Task brief: Nothing but the data below, returned exactly, should appear in the answer.

* * *

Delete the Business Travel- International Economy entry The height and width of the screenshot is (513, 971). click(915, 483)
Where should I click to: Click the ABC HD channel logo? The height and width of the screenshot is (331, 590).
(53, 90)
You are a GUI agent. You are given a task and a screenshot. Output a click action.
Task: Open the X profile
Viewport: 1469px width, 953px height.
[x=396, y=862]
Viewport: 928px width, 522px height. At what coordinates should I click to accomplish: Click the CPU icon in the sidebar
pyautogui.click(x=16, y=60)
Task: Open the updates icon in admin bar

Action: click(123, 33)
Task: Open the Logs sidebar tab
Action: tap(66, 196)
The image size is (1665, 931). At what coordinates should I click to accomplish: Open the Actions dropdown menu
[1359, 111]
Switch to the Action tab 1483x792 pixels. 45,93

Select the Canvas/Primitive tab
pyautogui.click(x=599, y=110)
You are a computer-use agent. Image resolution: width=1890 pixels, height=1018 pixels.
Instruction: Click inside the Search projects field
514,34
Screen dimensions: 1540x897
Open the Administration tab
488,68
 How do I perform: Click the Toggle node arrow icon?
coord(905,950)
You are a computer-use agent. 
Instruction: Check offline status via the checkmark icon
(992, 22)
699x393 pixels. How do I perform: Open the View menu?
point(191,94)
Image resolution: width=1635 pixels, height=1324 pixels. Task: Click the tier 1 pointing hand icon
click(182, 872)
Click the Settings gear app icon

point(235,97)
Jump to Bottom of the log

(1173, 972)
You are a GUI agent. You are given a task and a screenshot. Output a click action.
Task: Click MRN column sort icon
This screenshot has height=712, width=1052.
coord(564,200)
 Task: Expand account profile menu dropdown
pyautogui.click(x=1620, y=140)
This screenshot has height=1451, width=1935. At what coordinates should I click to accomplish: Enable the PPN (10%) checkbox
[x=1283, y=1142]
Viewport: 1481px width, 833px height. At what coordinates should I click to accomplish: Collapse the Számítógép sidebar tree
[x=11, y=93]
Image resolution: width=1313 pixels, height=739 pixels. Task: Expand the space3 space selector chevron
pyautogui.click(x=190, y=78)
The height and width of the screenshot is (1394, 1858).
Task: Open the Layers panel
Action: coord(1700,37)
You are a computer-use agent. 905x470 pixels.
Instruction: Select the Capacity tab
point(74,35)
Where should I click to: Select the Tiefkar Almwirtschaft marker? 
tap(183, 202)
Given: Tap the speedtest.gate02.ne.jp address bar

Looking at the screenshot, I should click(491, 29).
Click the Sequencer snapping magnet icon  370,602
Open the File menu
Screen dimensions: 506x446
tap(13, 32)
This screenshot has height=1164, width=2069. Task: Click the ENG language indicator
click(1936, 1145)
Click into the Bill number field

* * *

Reply:
Delete the Business Travel- International Economy entry The height and width of the screenshot is (513, 971). click(915, 483)
Where should I click to: Click the ABC HD channel logo? The height and width of the screenshot is (331, 590).
(53, 90)
You are a GUI agent. You are given a task and a screenshot. Output a click action.
Task: Open the X profile
Viewport: 1469px width, 953px height.
[x=396, y=862]
Viewport: 928px width, 522px height. At what coordinates should I click to accomplish: Click the CPU icon in the sidebar
pyautogui.click(x=16, y=60)
Task: Open the updates icon in admin bar

Action: click(123, 33)
Task: Open the Logs sidebar tab
Action: tap(66, 196)
The image size is (1665, 931). At what coordinates should I click to accomplish: Open the Actions dropdown menu
[1359, 111]
Switch to the Action tab 1483x792 pixels. 45,93

Select the Canvas/Primitive tab
pyautogui.click(x=599, y=110)
You are a computer-use agent. Image resolution: width=1890 pixels, height=1018 pixels.
Instruction: Click inside the Search projects field
514,34
Screen dimensions: 1540x897
Open the Administration tab
488,68
 How do I perform: Click the Toggle node arrow icon?
coord(905,950)
You are a computer-use agent. 
Instruction: Check offline status via the checkmark icon
(992, 22)
699x393 pixels. How do I perform: Open the View menu?
point(191,94)
Image resolution: width=1635 pixels, height=1324 pixels. Task: Click the tier 1 pointing hand icon
click(182, 872)
Click the Settings gear app icon

point(235,97)
Jump to Bottom of the log

(1173, 972)
You are a GUI agent. You are given a task and a screenshot. Output a click action.
Task: Click MRN column sort icon
This screenshot has height=712, width=1052.
coord(564,200)
 Task: Expand account profile menu dropdown
pyautogui.click(x=1620, y=140)
This screenshot has height=1451, width=1935. At what coordinates should I click to accomplish: Enable the PPN (10%) checkbox
[x=1283, y=1142]
Viewport: 1481px width, 833px height. At what coordinates should I click to accomplish: Collapse the Számítógép sidebar tree
[x=11, y=93]
Image resolution: width=1313 pixels, height=739 pixels. Task: Expand the space3 space selector chevron
pyautogui.click(x=190, y=78)
The height and width of the screenshot is (1394, 1858).
Task: Open the Layers panel
Action: coord(1700,37)
You are a computer-use agent. 905x470 pixels.
Instruction: Select the Capacity tab
point(74,35)
Where should I click to: Select the Tiefkar Almwirtschaft marker? 
tap(183, 202)
Given: Tap the speedtest.gate02.ne.jp address bar

Looking at the screenshot, I should click(491, 29).
Click the Sequencer snapping magnet icon  370,602
Open the File menu
Screen dimensions: 506x446
tap(13, 32)
This screenshot has height=1164, width=2069. Task: Click the ENG language indicator
click(1936, 1145)
Click into the Bill number field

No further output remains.